Три года я работал в различных компаниях, оказывая поддержку клиентам. Меня заставляли изображать эмпатию. Дрессировали как мартышку! Я должен был излучать сочувствие, носить форму, помнить кодекс корпорации, блестеть глазами, как фанатик (каждая корпорация – это прежде всего секта), стремиться превзойти себя и других, прыгать от радости, когда мне вручали вымпел, смотреть вдаль и видеть будущее, в котором цветет изумительный мир корпоративных идеалов! Мне пришлось уйти, когда я понял, что на самом деле сочувствую моим клиентам (парадокс этой профессии заключается в том, что агент обязан изображать сочувствие, ничего не испытывая по отношению к клиенту, – в противном случае агент быстро выгорает, потому что помочь на самом деле не может); тем самым клиентам, которые кричали на меня, называли самыми гадкими словами, а я в ответ на это должен был изливать эмпатию. Удивительно, где бы я ни работал, я в конце концов оказывался на последнем рубеже, в отделе жалоб. Я задумывался: а почему? неужели во мне что-то такое есть? за что меня отбирали на эту роль? неужели я был тем русским, который не мог сказать
Мое последнее дело я не забуду никогда; это было дело одного норвежца, оно было плохо не только тем, что было старым, и большой был долг (грибной нарост на толстом древе!), и борода в документации, и иск!

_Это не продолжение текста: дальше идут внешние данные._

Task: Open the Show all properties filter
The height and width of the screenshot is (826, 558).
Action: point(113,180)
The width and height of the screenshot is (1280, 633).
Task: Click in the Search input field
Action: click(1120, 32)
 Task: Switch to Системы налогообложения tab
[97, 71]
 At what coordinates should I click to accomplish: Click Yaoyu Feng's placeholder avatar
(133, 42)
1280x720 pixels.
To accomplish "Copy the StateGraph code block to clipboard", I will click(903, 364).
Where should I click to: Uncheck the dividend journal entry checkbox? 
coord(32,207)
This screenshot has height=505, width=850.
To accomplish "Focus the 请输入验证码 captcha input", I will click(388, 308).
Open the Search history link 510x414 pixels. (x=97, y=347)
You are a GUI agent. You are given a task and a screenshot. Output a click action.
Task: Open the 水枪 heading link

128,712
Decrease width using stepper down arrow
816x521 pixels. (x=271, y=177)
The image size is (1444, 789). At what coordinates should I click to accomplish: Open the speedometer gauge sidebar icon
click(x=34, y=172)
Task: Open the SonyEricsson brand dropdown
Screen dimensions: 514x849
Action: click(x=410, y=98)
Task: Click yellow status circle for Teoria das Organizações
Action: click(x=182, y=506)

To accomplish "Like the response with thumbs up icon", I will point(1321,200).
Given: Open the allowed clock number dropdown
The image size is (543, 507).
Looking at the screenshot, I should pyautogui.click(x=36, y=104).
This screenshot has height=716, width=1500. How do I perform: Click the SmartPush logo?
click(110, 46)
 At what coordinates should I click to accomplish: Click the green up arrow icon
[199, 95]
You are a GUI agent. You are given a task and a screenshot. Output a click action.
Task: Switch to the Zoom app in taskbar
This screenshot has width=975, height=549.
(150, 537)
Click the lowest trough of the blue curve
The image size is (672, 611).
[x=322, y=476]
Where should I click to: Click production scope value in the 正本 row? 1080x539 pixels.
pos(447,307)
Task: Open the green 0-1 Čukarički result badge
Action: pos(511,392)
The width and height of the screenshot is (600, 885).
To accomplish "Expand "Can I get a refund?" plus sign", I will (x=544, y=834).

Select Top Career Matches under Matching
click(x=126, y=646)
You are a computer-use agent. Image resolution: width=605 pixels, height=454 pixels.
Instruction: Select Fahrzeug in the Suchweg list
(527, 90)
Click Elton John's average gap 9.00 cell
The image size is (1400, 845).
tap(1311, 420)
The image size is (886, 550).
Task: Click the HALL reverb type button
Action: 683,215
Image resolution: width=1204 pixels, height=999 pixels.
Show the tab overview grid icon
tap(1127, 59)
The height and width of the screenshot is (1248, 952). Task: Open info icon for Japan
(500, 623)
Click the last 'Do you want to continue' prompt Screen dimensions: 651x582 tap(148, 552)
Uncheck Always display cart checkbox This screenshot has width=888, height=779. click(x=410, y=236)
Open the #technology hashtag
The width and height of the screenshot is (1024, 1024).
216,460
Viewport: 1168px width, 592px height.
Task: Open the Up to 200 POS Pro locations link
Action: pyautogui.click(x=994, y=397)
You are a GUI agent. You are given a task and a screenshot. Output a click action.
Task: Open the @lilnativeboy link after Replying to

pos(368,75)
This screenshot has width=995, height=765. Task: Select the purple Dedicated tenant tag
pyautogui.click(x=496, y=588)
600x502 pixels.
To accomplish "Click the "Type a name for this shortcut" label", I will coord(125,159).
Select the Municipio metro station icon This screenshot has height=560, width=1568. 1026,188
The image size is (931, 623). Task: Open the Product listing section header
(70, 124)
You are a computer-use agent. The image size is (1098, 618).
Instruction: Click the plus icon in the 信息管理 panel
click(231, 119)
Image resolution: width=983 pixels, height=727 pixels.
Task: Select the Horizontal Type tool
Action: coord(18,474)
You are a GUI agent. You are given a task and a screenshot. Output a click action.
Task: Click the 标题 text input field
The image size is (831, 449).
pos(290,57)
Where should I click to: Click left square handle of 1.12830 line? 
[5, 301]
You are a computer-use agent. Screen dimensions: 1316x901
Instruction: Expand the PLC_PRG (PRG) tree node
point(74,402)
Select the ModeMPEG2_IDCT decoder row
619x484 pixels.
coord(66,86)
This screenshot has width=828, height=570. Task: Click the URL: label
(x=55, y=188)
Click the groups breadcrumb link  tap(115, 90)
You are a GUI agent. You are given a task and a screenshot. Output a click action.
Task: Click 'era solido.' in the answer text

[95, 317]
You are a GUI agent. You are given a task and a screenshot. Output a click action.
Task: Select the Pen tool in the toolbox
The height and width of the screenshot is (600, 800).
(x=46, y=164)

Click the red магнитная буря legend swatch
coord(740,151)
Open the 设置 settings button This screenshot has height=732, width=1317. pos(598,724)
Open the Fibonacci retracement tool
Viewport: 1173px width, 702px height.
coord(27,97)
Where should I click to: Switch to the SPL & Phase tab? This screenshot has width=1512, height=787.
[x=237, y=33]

Но плохо оно было еще и тем, что человек был из той части Норвегии, которую я отлично знал, это усиливало нашу связь и мои за него переживания, ибо он был в беде, из-за нас: мы отправили ему наш продукт и должны были оплатить доставку (подробней, увы, сказать не могу, ибо повязан до конца жизни договором о неразглашении), но не оплатили почему-то. Естественно, компания, доставившая ему наш проклятый продукт, потребовала с него деньги за доставку; он, понятное дело, платить отказался. Они слали ему платежи, он звонил нам, наши дубовые агенты просили прислать эти платежи, он делал копии, отправлял, наши агенты отправляли копии в бухгалтерию, но те не могли почему-то оформить оплату, все перекладывали ответственность друг на друга, никто не мог разомкнуть этот порочный круг. Затем он переехал. Фирма доставки отправила его долг коллекторам. Те за него взялись. Он позвонил нам – и тут он попал ко мне. Я все это разморозил и размотал, часы на телефоне, переговоры и всякие консультации (выпало как раз на второй виток моей так называемой депрессии). Я доказывал нашим боссам, что мы должны оплатить его долг, который с пары сотен норвежских крон вырос до размеров нескольких тысяч и продолжал расти; разумеется, наши бюрократы (а находились они в Центральной Европе, а над ними были другие, что сыто спали за океаном) не понимали, почему Мы должны оплачивать сумму, впятеро превышающую обычную стоимость доставки по Норвегии, и требовали с него какие-то дополнительные бумаги, – более того, они предлагали следующее: он оплатит чертов счет, а Мы возместим ему ущерб. Он принципиально отказывался – потому что не должен (пункт!). Молодец! Я был целиком на его стороне, и мое начальство это понимало: все звонки записывали и перепроверяли, на весах был и мой слабый норвежский, нашу переписку изучали, меня три раза вызывали на комиссию, и я все это выдержал, и со мной, черт возьми, согласились: мы не правы – он прав, ура! Я поспешил ему сообщить радостную новость. Мой звонок застал его в коридоре суда, я переговорил с его адвокатом:
– Парня могут отправить за решетку прямо сейчас, вы немножко запоздали!